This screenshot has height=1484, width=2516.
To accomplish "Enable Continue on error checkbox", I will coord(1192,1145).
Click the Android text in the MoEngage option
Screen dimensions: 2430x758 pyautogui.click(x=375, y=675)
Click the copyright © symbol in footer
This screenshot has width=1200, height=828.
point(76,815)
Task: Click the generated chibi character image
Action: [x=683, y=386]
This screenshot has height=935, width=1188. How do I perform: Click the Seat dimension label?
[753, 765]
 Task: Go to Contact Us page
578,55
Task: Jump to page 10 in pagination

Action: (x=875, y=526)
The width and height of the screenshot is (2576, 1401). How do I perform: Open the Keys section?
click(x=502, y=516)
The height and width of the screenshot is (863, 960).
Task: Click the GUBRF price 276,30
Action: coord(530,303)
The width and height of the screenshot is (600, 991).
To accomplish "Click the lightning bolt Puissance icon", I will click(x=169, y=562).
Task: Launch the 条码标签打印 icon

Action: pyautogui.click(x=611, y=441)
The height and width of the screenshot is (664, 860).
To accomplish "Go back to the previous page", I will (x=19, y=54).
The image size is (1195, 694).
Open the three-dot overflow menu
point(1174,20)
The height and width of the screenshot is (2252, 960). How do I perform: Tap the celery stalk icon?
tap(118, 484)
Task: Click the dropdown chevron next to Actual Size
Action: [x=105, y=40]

────────

Restate the entire listing verbatim.

Your response.
This screenshot has height=1484, width=2516.
To accomplish "Enable Continue on error checkbox", I will coord(1192,1145).
Click the Android text in the MoEngage option
Screen dimensions: 2430x758 pyautogui.click(x=375, y=675)
Click the copyright © symbol in footer
This screenshot has width=1200, height=828.
point(76,815)
Task: Click the generated chibi character image
Action: [x=683, y=386]
This screenshot has height=935, width=1188. How do I perform: Click the Seat dimension label?
[753, 765]
 Task: Go to Contact Us page
578,55
Task: Jump to page 10 in pagination

Action: (x=875, y=526)
The width and height of the screenshot is (2576, 1401). How do I perform: Open the Keys section?
click(x=502, y=516)
The height and width of the screenshot is (863, 960).
Task: Click the GUBRF price 276,30
Action: coord(530,303)
The width and height of the screenshot is (600, 991).
To accomplish "Click the lightning bolt Puissance icon", I will click(x=169, y=562).
Task: Launch the 条码标签打印 icon

Action: pyautogui.click(x=611, y=441)
The height and width of the screenshot is (664, 860).
To accomplish "Go back to the previous page", I will (x=19, y=54).
The image size is (1195, 694).
Open the three-dot overflow menu
point(1174,20)
The height and width of the screenshot is (2252, 960). How do I perform: Tap the celery stalk icon?
tap(118, 484)
Task: Click the dropdown chevron next to Actual Size
Action: [x=105, y=40]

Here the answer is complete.